Scott Deakin: And that last point is particularly notable in Canada, where the relative mix of multifamily is higher versus single-family in that market.

Mike Dahl: Yes, that’s all very helpful. Certainly the last point. I fully agree with in terms of the importance longer term of multifamily and serving affordability. With these puts and takes, so shifting to the pricing dynamic, if you play that out, you talked about potential for price increases in wallboard as single-family strength and so you’d have potentially the half-inch market weakening and then single-family strengthening how does that typically play out in terms of then what happens with pricing? Would you still expect broad increases across wallboard products or would it be a little bit more targeted in terms of maybe not seeing increases on half-inch, but seeing increases on your single-family business? How have you typically seen that play out?

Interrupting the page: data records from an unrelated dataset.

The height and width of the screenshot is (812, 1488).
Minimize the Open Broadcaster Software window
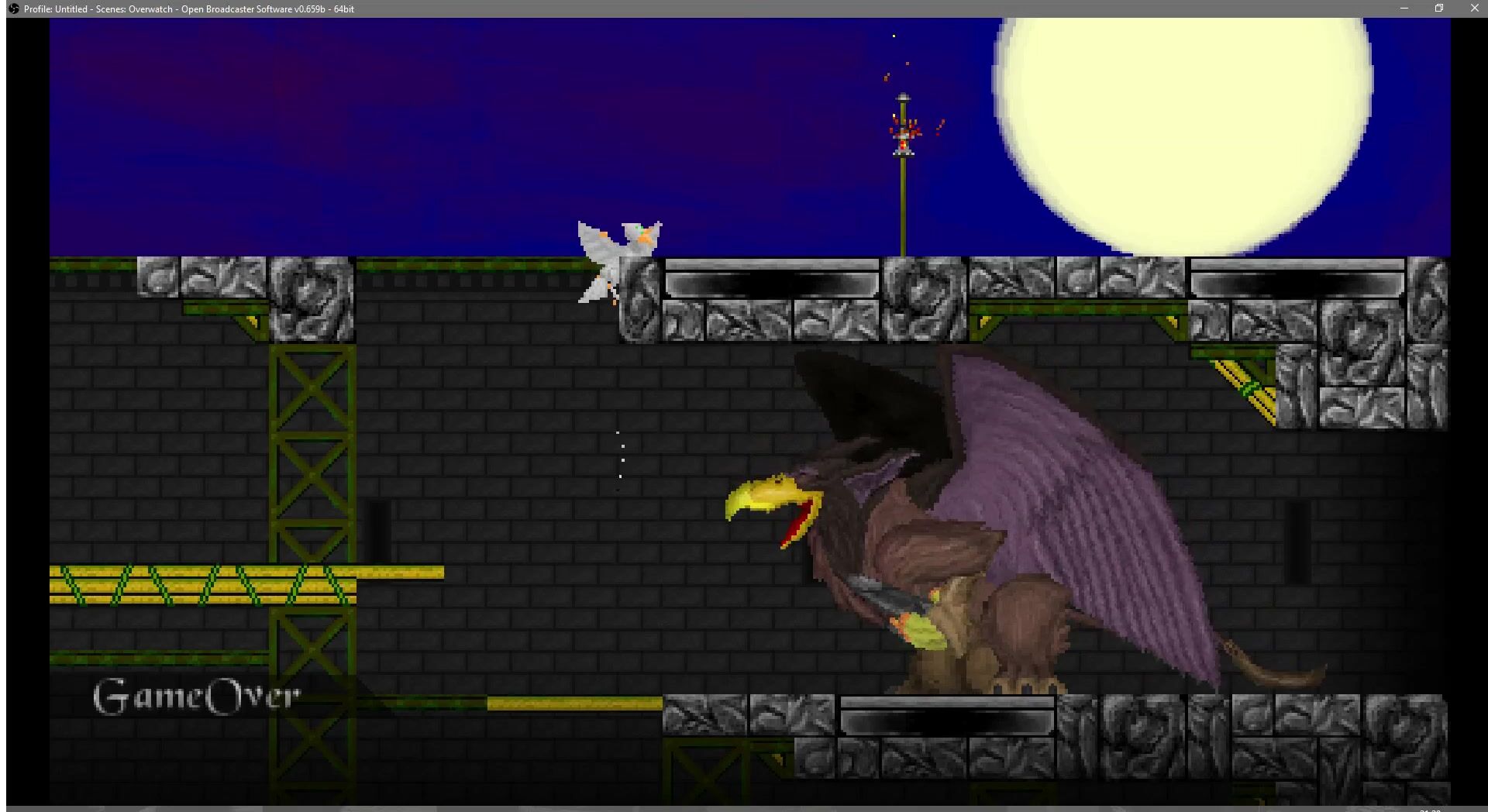pos(1404,9)
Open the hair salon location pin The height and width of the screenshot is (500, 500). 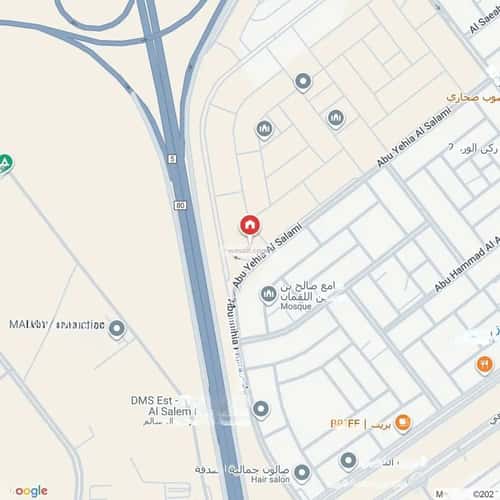[x=302, y=473]
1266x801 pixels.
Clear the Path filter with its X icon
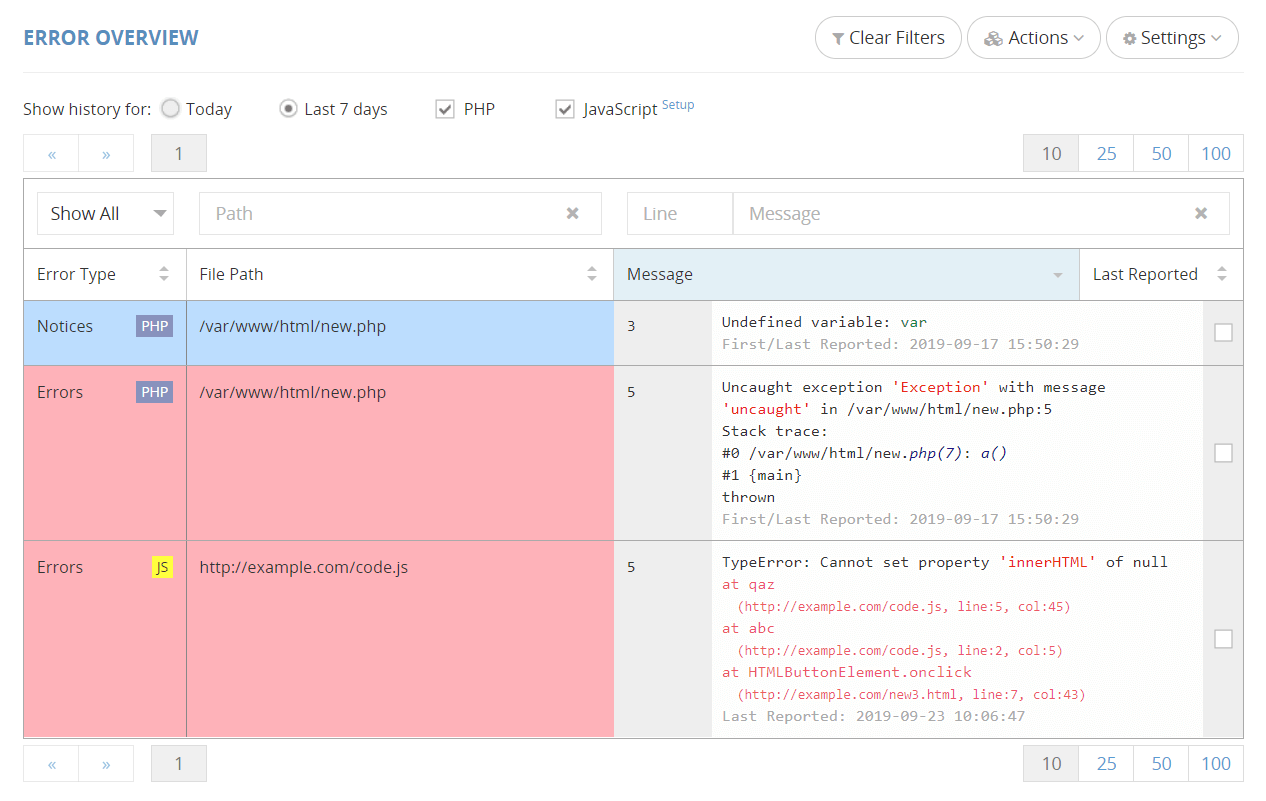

John Turner: When single-family is strong, it’s the capacity situation. It eats up a lot more capacity. It’s a much bigger part of the overall market historically, so it’s across the board. You know, it’s across the board. I mean, really if you look at the commercial products they actually run slower and so generally speaking if your capacity constrained, because you’re running all single-family product there’s no reason to consider a five-eights, you know, a decline in price in five-eights.

Mike Dahl: Great. Thanks.

Operator: Thank you. Our next question is from the line of Kurt Yinger with D.A. Davidson. Please proceed with your questions.

Kurt Yinger: Great, thanks and good morning, everyone.

Carey Phelps: Good morning.

Scott Deakin: Hi, Kurt.

John Turner: Hi, Kurt.

Kurt Yinger: On the ceiling side, the last couple quarters you’ve talked about kind of the Greenfields and some expanded vendor relationships. Can you maybe talk about how those factors played into the strength you saw this past quarter and maybe also touch on just competitive dynamics and how you’re thinking about any additional kind of share opportunities within that market?

John Turner: Sure. I mean, our organic efforts are absolutely paying dividends. There’s no question about that. I would probably, though, point out more to the strength in the remodel sector and our channel checks telling us that the increase in office remodel and tenant improvement work, smaller work, medium-sized work, suburban work, all those things seem to be strengthening a little bit right now. And so that would really be the bigger driver and probably why we’re expecting again a pretty strong quarter going forward.

Kurt Yinger: Got it, okay, that makes sense. And then just second within complimentary products, can you talk about any internal initiatives you have to maybe expand the strength in those categories across more of the footprint and what you’re prioritizing to grow the business organically at this stage?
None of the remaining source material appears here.